During this period, Smith was transitioning from his 20-year career in architecture to focus on painting and making sculptures. Smith had also started teaching at Hunter College, New York, in 1962. It took over 20 years for the piece to be installed outside the upper east side college at the 6 train's 68th Street entrance in 1984. In 2004, Hunter College held an exhibition, "Tracing Tau", curated by William C. Agee that offered an insight into the sculpture and its beginnings through paper models, drawings and plans of the work.

==Historical information==
Tau forms part of Smith's series of cast bronze and painted steel sculptures including Amaryllis (1965) and The Snake Is Out (1962), all evolution of his first titled sculpture, Throne (1956–57). Though Tau is one of Smith's less publicized works, it is part of a body of work inspired by his oft-cited, revelatory road trip to the unfinished New Jersey Turnpike in the early 1950s.
When I was teaching at Cooper Union in the first year or two of the '50s, someone told me how I could get on to the unfinished New Jersey Turnpike. I took three students and drove from somewhere in the Meadows to New Brunswick. It was a dark night and there were no lights or shoulder markers, lines, railings or anything at all except the dark pavement moving through the landscape of the flats, rimmed by hills in the distance, but punctuated by stacks, towers, fumes and colored lights. This drive was a revealing experience. The road and much of the landscape was artificial, and yet it couldn't be called a work of art. On the other hand, it did something for me that art had never done. At first I didn't know what it was, but its effect was to liberate me from many of the views I had had about art. It seemed that there had been a reality there which had not had any expression in art.

The experience on the road was something mapped out but not socially recognized. I thought to myself, it ought to be clear that's the end of art. Most paintings look pretty pictorial after that. There is no way you can frame it, you just have to experience it. Later I discovered some abandoned airstrips in Europe -- abandoned works, Surrealist landscapes, something that had nothing to do with any function, created worlds without tradition. Artificial landscape without cultural precedent began to dawn on me. This is a drill ground in Nuremberg, large enough to accommodate two million men. The entire field is enclosed with high embankments and towers. The concrete approach is three 16-inch steps, one above the other, stretching for a mile or so."

==Tau (AP)==

Tau (AP) is located in Smith’s hometown of South Orange, New Jersey. This version of the sculpture was fabricated at the Lippincott Foundry in 2005.

The Lennie Pierro Memorial Arts Foundation, based in South Orange, launched the effort to fabricate and install Tau in 2002. Jane Smith ( Jane Lawrence), the artist’s widow, donated the rights to fabricate the sculpture. Working in partnership with the local Board of Trustees, the Foundation hired landscape architect Ann Kearsley to develop a plan for situating and installing the sculpture in town.

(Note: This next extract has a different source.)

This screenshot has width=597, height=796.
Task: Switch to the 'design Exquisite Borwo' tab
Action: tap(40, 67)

Kearsley’s 2003 proposal depicted the sculpture in the heart of the town’s commercial district, near the train station and the performing arts center, which was also in development at the time.

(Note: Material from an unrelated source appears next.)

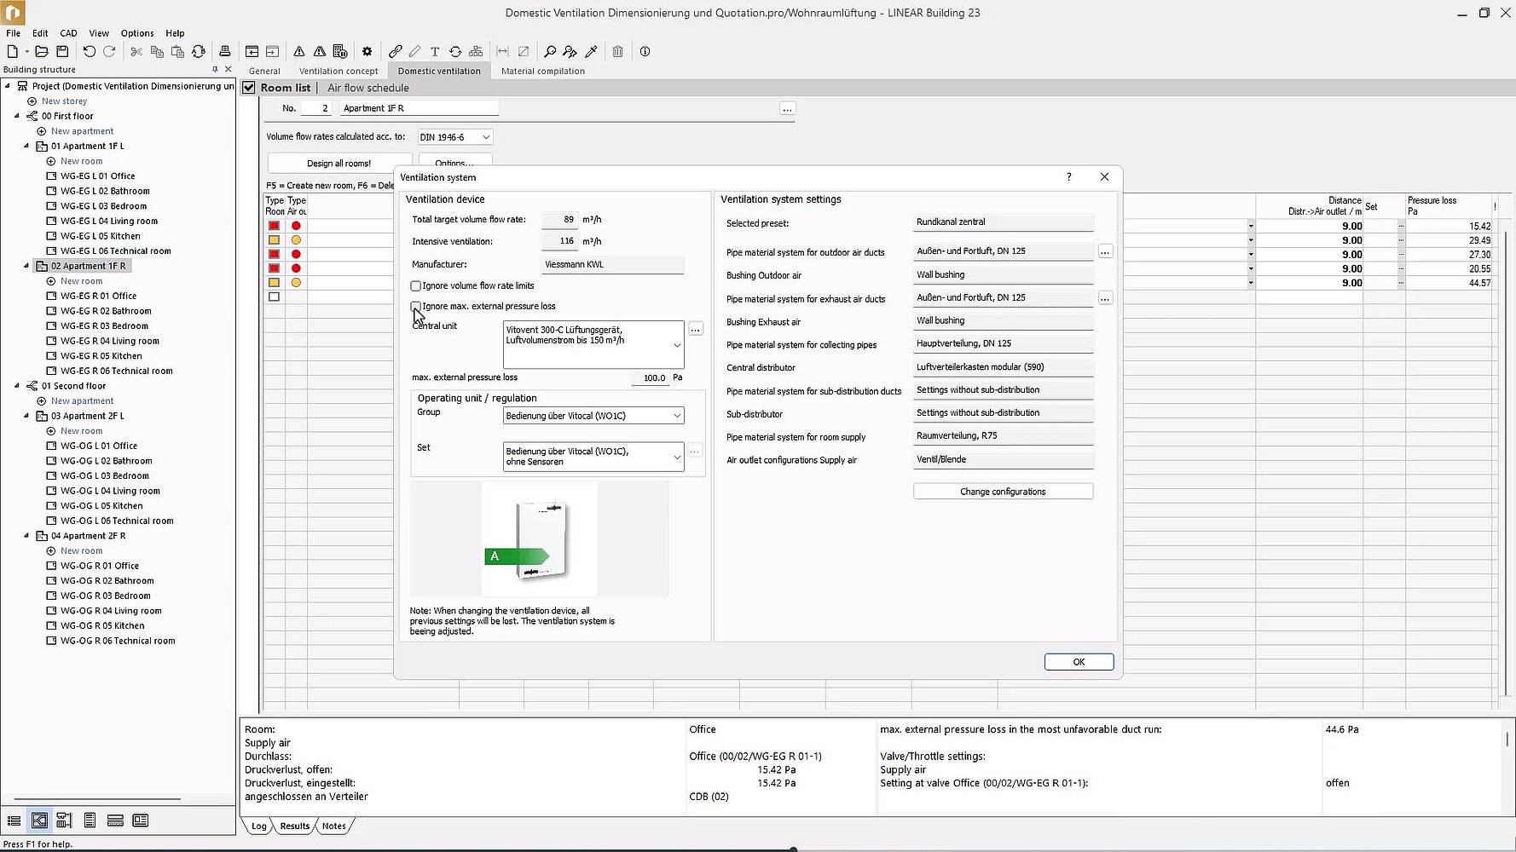Click the Save floppy disk icon
The width and height of the screenshot is (1516, 852).
tap(62, 52)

The public-private partnership between the Tony Smith Sculpture Project and the township of South Orange turned sour in 2006 when some area residents raised concerns about allocating public funds to support fabricating, installing, and maintaining the sculpture. They argued that tax dollars would be better spent on other projects. Debates about using public funds for art are common throughout US history.

As a result of heated local controversy over funding for Tau, the Tony Smith Sculpture Project ended its partnership with the township of South Orange. Working in collaboration with the Pierro Foundation, the Tony Smith Sculpture Project hosted benefit events and other fundraisers to cover the cost of fabrication, and they identified a new site for the sculpture – one that would be less expensive to ready for installation. Kearsley drafted a new plan for installing the sculpture in Meadowland Park, in a field near a pond, and within walking distance of the town’s commercial district.

In November 2008, Tau was installed at Meadowland Park. On April 18, 2009, supporters of the Tony Smith Sculpture project gathered to dedicate the sculpture. Smith’s daughters, Kiki Smith and Seton Smith, as well as renowned curator Robert Storr, also attended the event.

==Tau (1/3)==

Tau (1/3) is located on the urban campus of Hunter College, in New York City, New York, United States of America.